● ACTIVITY
Take the records below and print them verbatim up to and including the line that carries "Posted (51, 191)".

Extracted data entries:
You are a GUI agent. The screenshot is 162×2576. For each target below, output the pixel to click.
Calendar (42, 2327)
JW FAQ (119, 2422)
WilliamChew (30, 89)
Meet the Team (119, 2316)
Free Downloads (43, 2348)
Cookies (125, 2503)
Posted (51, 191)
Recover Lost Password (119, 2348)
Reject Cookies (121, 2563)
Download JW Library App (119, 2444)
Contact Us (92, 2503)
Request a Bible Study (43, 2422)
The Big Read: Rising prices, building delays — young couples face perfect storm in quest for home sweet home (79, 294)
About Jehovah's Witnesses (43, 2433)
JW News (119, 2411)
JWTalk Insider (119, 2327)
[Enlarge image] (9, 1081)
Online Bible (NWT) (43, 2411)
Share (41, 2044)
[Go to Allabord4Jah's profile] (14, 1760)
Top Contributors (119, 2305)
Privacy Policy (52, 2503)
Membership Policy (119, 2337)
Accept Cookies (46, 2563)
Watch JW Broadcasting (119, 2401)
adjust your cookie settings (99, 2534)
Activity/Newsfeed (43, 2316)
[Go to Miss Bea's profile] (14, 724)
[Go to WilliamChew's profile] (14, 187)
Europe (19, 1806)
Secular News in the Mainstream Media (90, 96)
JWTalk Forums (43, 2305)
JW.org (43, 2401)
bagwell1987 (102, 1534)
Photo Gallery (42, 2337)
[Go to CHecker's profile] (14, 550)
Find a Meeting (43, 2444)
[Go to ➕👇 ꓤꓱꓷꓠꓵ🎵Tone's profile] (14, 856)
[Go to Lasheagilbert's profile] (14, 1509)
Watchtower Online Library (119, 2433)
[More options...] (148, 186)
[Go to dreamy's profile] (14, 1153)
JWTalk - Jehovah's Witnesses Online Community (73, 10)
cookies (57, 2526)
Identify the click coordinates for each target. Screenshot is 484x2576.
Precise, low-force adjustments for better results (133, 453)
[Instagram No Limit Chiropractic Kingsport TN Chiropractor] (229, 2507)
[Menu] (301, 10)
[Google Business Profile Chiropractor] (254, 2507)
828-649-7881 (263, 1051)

● ANSWER BELOW
You are a GUI agent. The screenshot is 162×2576. For each target below, output the pixel to click.
Calendar (42, 2327)
JW FAQ (119, 2422)
WilliamChew (30, 89)
Meet the Team (119, 2316)
Free Downloads (43, 2348)
Cookies (125, 2503)
Posted (51, 191)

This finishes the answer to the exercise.